» WHAT THE TASK REQUIRES:
Of all the lines below, output only those starting at the one with "Hibernate によるモデルの永続化 (387, 1382)" and ending at the one with "i18n の設定 (320, 1789)", both ends included, exactly as written.

PROVIDED ENTRIES START

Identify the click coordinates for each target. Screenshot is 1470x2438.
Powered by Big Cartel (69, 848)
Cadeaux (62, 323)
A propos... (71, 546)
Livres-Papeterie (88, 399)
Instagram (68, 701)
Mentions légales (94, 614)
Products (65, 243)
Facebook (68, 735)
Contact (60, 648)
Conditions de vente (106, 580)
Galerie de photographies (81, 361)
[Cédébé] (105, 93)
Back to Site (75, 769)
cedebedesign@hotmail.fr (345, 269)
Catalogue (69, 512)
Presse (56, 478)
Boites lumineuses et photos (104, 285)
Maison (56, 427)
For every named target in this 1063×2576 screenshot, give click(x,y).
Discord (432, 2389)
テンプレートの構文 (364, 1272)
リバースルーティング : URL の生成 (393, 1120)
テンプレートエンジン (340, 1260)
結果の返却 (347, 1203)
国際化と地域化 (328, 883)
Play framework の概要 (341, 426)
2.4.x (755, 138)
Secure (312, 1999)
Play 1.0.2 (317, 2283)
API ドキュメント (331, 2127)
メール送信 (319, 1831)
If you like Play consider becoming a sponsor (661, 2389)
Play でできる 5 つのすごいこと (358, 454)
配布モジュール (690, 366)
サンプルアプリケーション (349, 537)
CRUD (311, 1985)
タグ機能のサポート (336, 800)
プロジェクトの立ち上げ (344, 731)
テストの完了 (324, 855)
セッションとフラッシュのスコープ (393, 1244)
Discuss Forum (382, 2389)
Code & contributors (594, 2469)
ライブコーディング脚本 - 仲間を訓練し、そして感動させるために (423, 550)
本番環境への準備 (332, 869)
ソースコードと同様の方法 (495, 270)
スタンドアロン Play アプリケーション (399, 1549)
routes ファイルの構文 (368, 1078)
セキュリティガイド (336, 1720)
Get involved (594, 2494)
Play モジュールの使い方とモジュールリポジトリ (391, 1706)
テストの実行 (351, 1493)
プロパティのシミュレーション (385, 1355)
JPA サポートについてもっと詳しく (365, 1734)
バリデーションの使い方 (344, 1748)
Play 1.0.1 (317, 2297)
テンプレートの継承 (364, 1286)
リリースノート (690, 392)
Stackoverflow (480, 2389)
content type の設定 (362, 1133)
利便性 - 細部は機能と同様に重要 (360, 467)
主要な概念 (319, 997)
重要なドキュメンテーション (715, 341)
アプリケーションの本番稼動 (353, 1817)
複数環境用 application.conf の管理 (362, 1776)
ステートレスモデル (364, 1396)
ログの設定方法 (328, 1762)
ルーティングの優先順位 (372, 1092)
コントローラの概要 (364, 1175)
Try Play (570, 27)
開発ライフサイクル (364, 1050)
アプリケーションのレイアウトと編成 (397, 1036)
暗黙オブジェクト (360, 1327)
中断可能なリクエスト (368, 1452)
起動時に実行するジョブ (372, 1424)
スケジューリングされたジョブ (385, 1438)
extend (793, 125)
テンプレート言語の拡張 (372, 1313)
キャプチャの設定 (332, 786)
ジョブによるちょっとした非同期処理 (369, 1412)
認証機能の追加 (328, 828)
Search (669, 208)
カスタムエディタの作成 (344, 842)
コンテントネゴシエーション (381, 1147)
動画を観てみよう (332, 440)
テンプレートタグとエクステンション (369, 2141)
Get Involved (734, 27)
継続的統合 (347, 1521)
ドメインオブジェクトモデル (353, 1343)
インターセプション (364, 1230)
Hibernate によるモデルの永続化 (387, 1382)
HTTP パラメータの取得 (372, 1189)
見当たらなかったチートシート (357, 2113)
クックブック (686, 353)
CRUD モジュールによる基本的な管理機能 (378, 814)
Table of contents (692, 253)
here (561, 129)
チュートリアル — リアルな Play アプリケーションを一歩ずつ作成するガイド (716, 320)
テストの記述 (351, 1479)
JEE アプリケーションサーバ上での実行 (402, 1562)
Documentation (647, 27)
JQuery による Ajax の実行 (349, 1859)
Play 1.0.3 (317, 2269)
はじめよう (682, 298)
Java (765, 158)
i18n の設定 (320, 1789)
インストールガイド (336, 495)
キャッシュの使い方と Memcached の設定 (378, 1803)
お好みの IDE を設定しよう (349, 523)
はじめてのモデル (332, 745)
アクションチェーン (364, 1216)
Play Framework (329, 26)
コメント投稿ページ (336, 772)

PROVIDED ENTRIES END

» SOLUTION BELOW:
Hibernate によるモデルの永続化 (387, 1382)
HTTP パラメータの取得 (372, 1189)
見当たらなかったチートシート (357, 2113)
クックブック (686, 353)
CRUD モジュールによる基本的な管理機能 (378, 814)
Table of contents (692, 253)
here (561, 129)
チュートリアル — リアルな Play アプリケーションを一歩ずつ作成するガイド (716, 320)
テストの記述 (351, 1479)
JEE アプリケーションサーバ上での実行 (402, 1562)
Documentation (647, 27)
JQuery による Ajax の実行 (349, 1859)
Play 1.0.3 (317, 2269)
はじめよう (682, 298)
Java (765, 158)
i18n の設定 (320, 1789)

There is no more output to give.